The Large High Altitude Air Shower Observatory (LHAASO) has revealed numerous ultrahigh-energy gamma-ray sources of unknown origin. We propose that a fraction of them can be explained by microquasar remnants, i.e., binary systems where mass transfer has ceased and the central engine is quenched. Cosmic rays injected during the active phase of a microquasar may remain confined within its cocoon and subsequently interact with nearby molecular clouds, producing bright gamma-ray emission through $pp$ collisions. Remnants of former super-Eddington systems can act as dark PeVatrons, releasing particles up to $\sim$10 PeV that illuminate surrounding clouds producing gamma rays reaching hundreds of TeV. This scenario provides a natural explanation for several unidentified Galactic LHAASO sources.

Figures (5)

• Figure 1: Conceptual scheme, not to scale. Left panel: MQ ($t<t_0$). The stellar-mass BH and the star are in the core. The backward shock at the end of the jets accelerates particles to relativistic energies. An overpressured cocoon evolves with the jets and envelops the entire system. Right panel: MQR ($t>t_0$). The central engine shuts down, and an MQR forms. CRs distributed within the survivor cocoon interact with a fragment of molecular cloud that enters the MQR, illuminating it.

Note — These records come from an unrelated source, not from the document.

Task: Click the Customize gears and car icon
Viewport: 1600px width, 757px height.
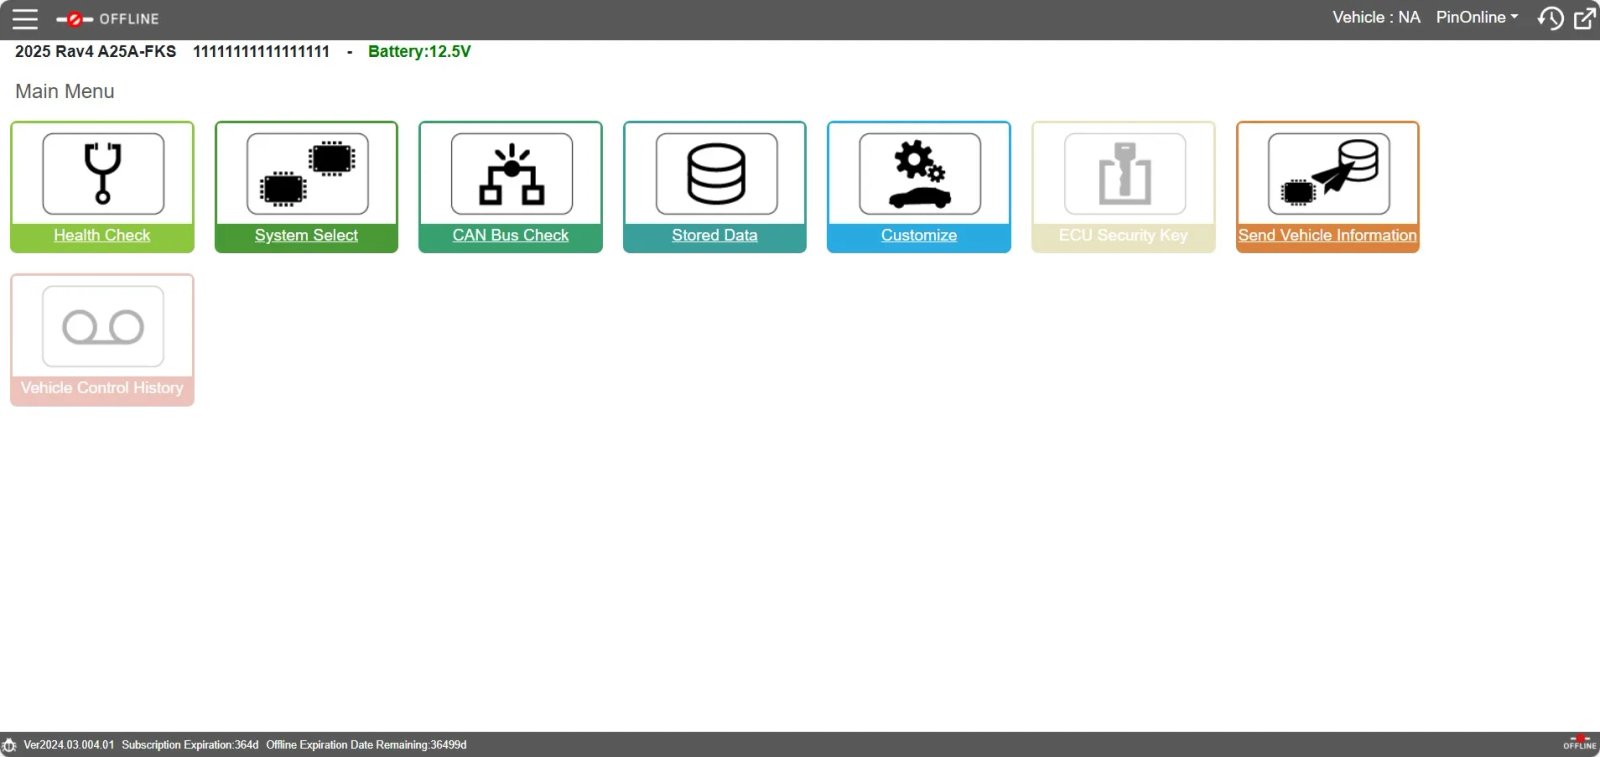Action: point(919,174)

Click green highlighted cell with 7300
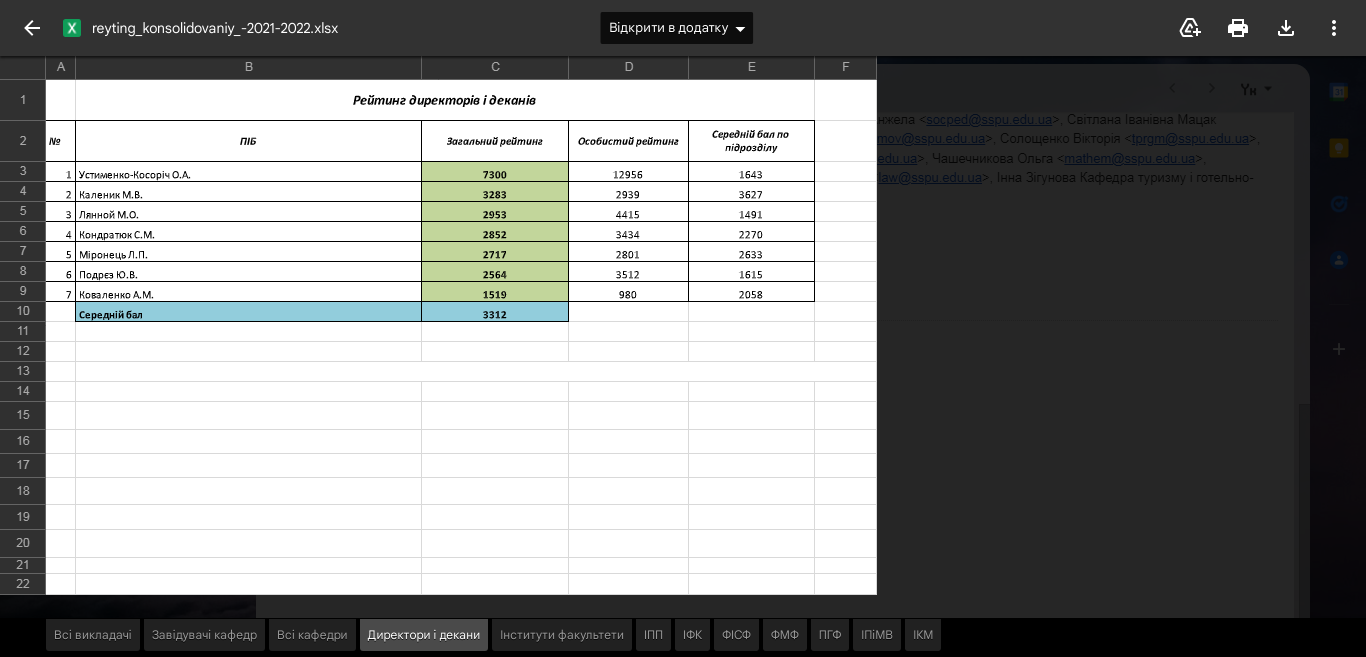pos(494,174)
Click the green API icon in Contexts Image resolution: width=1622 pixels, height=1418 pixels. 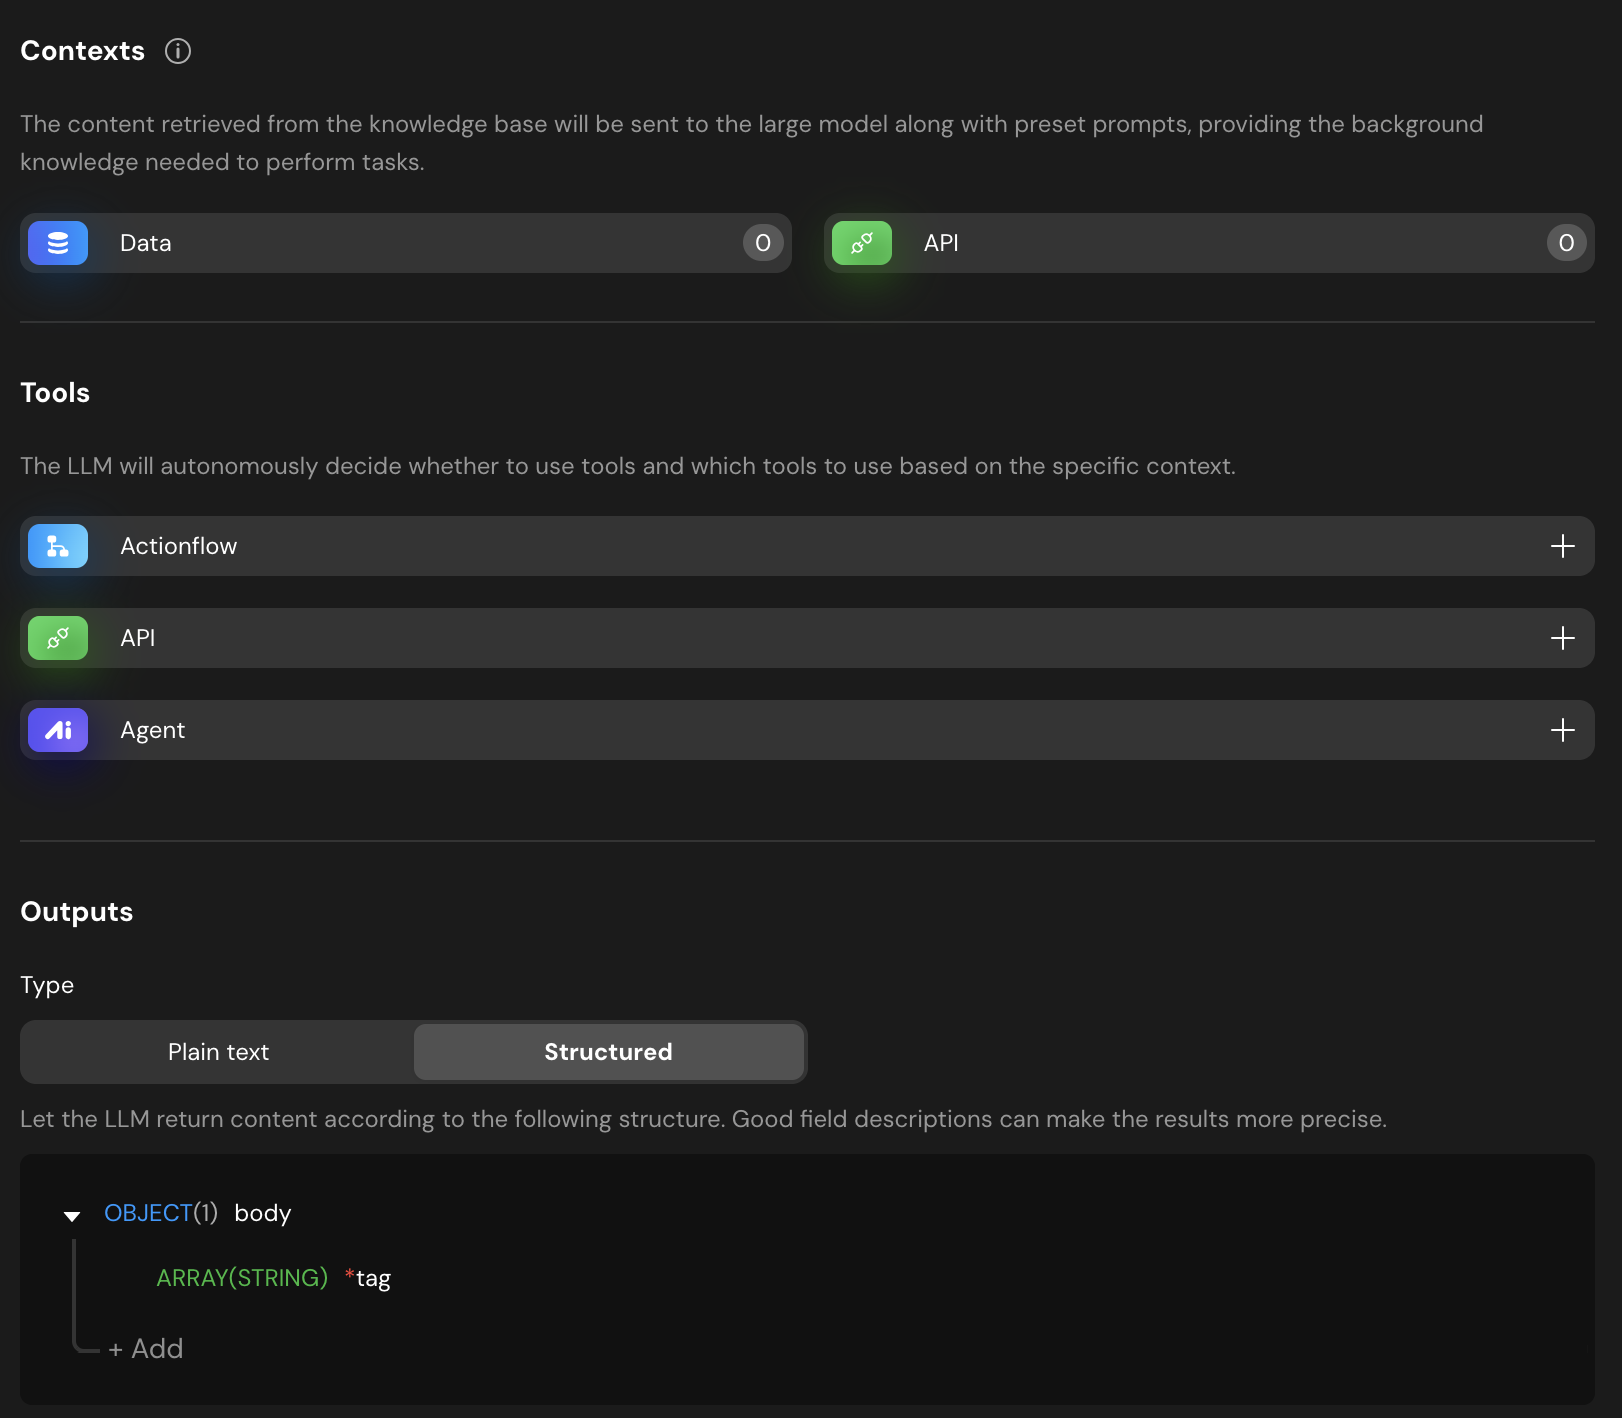(861, 243)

• Figure 2: Evolution of proton distributions. Top: CRs within the cocoon. The color bar distinguishes the MQ ($t<t_0$, orange) and MQR ($t>t_0$, blue) phases. Bottom: CR propagation to a distance of 100 pc from the MQR over time, for a source with a continuous injection of particles.
• Figure 3: SEDs of the illuminated clouds at different times (see color bar). Leptonic emission is produced by secondary pairs created in the cloud via $pp$ interactions. Thick dashed lines show the sensitivity curves of Fermi (10 yr, grey), SWGO (5 yr, light blue), and LHAASO (1 yr, green) for a Galactic MQR at 5 kpc. Top: Cloud in the MQR. Bottom: Cloud at 100 pc from the MQR (continuous scenario).
• Figure 4: Same as in Fig.\ref{['fig: proton_distribution']} but assuming Kolmogorov diffusion inside the cocoon.
• Figure 5: Same as in Fig. \ref{['fig: seds']} but assuming Kolmogorov diffusion inside the cocoon.